We start by using a test that compares the update timings from a single thread and multiple background threads. This test gives us the scope by which we implement our multi-threaded solution.
We add our Blog to interact with the mappings and the context that talk to the database. This gives us the communication link that we need to test our threading solution.
We then leverage our repository factory to create multiple contexts to test against, and insert 25 records on each background thread. This will give us a comparison to the main thread.
This recipe is all about the timings of inserting 100 records into the database. We have set up the insert to run both on a single thread, and on four background threads. This will compare the timings of both the runs.
Notice that the threads doing the update are much faster than the single thread doing the same work. This is due to the wait time of the database doing the work, and waiting for a response.

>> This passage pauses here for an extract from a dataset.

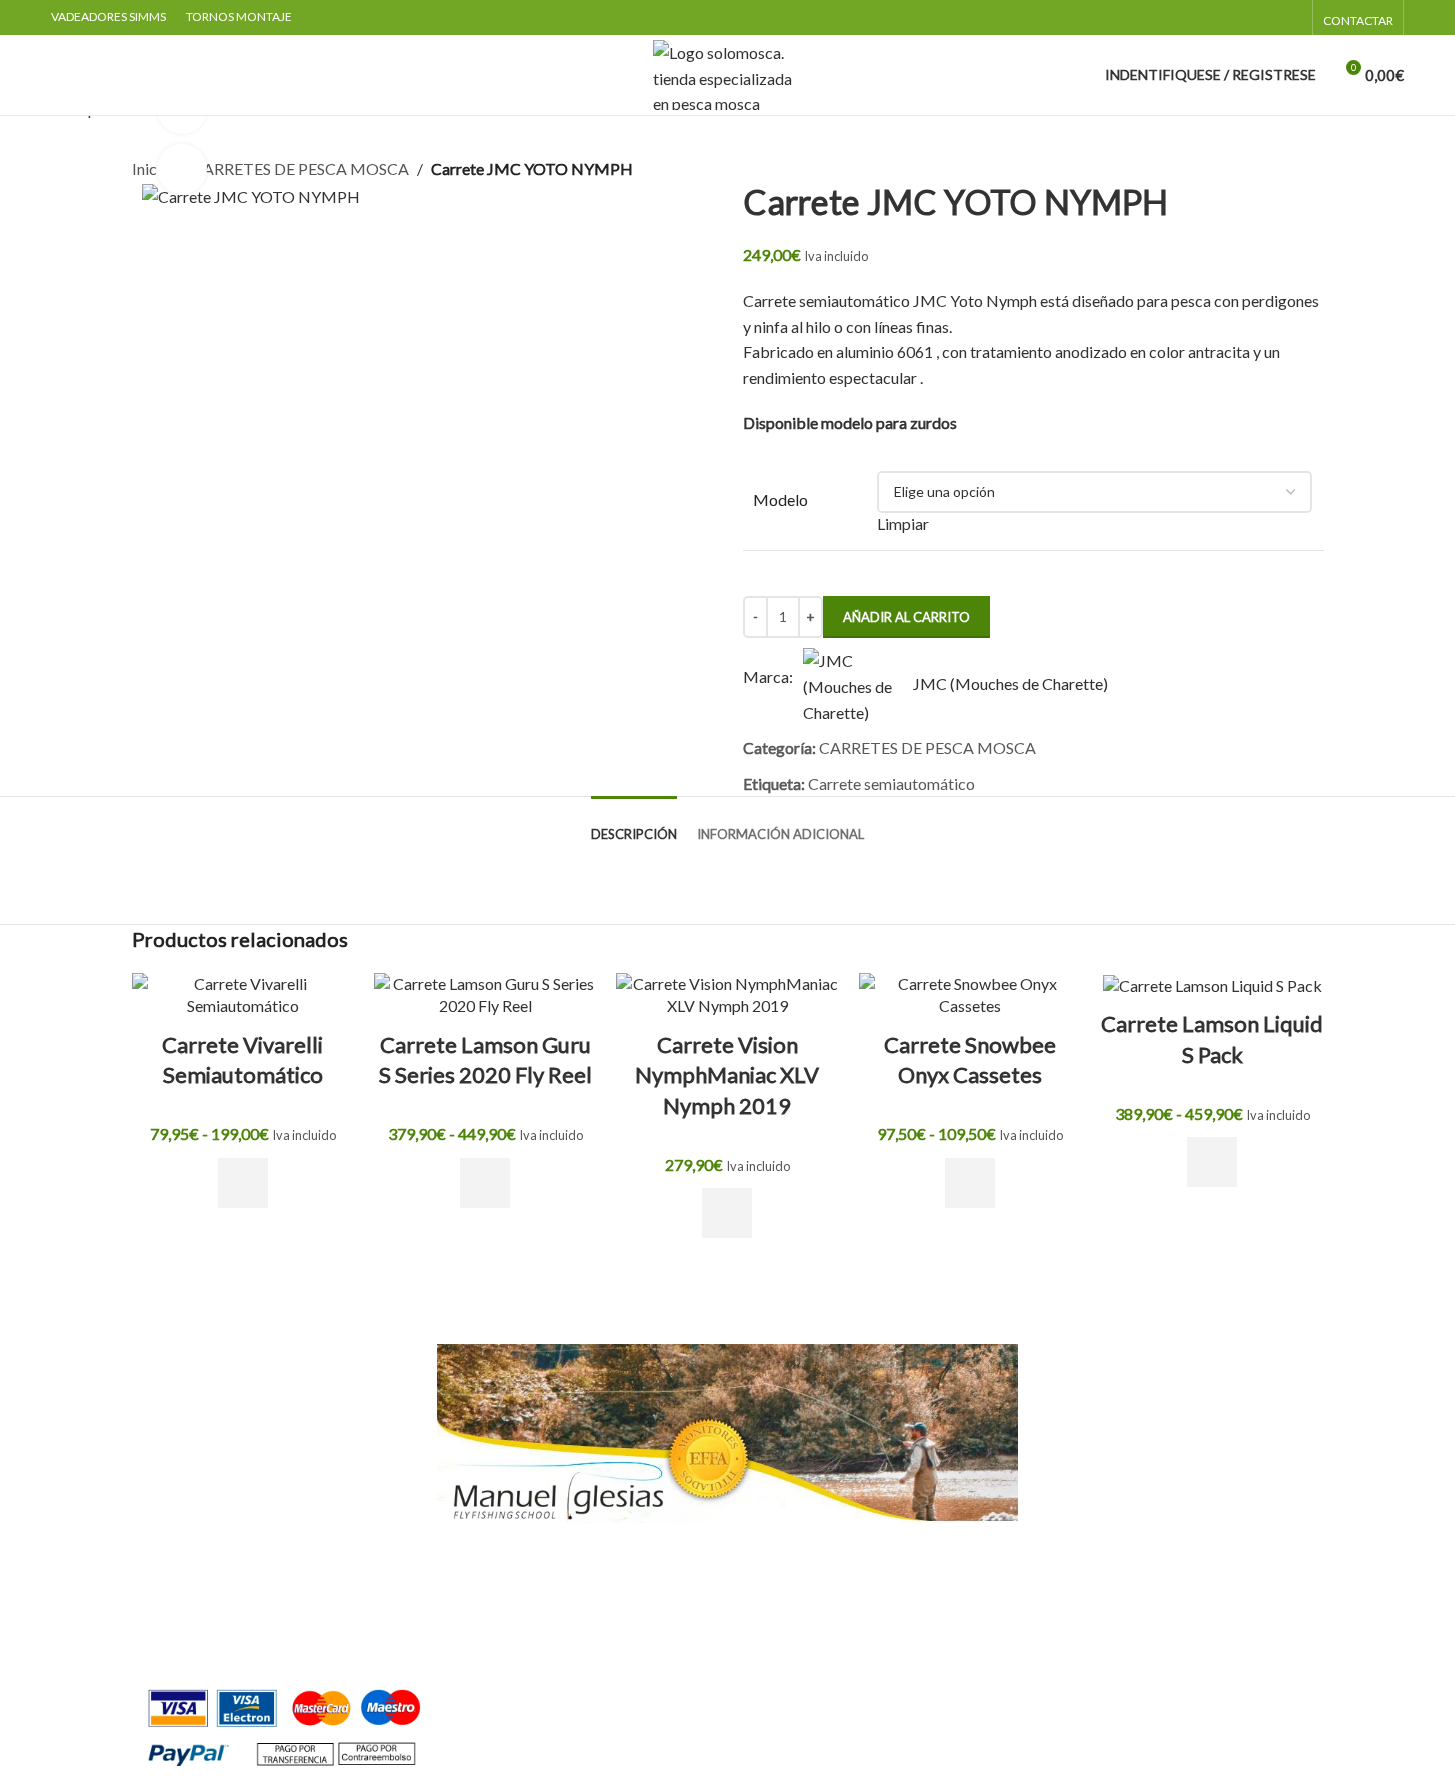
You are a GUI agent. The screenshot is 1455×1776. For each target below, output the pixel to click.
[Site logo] (728, 72)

When timing and testing multi-threaded applications, we have to make sure to use more than just the code coverage as a metric, as this will not test race conditions and locking scenarios. The following sections show some techniques that can help testing multi-threaded code:
Each thread that is spun up can be halted for random amounts of time to test execution locks, data race conditions, and create tests around this. Normally, this includes creating manual harnesses throughout the multi-threaded code so as to insert random blocks to create these scenarios. This can be very time-consuming, but valuable testing.
Randomly pausing threads to create completion patterns that are not normally seen will surface data race conditions in the multi-threaded code, or optimistic concurrency, and allow them to be reproduced (with the proper amount of logging). This is essential for multi-threading a DataAccess layer, as these bugs are often dismissed as loss data, bad data, flukes, or non-reproducible.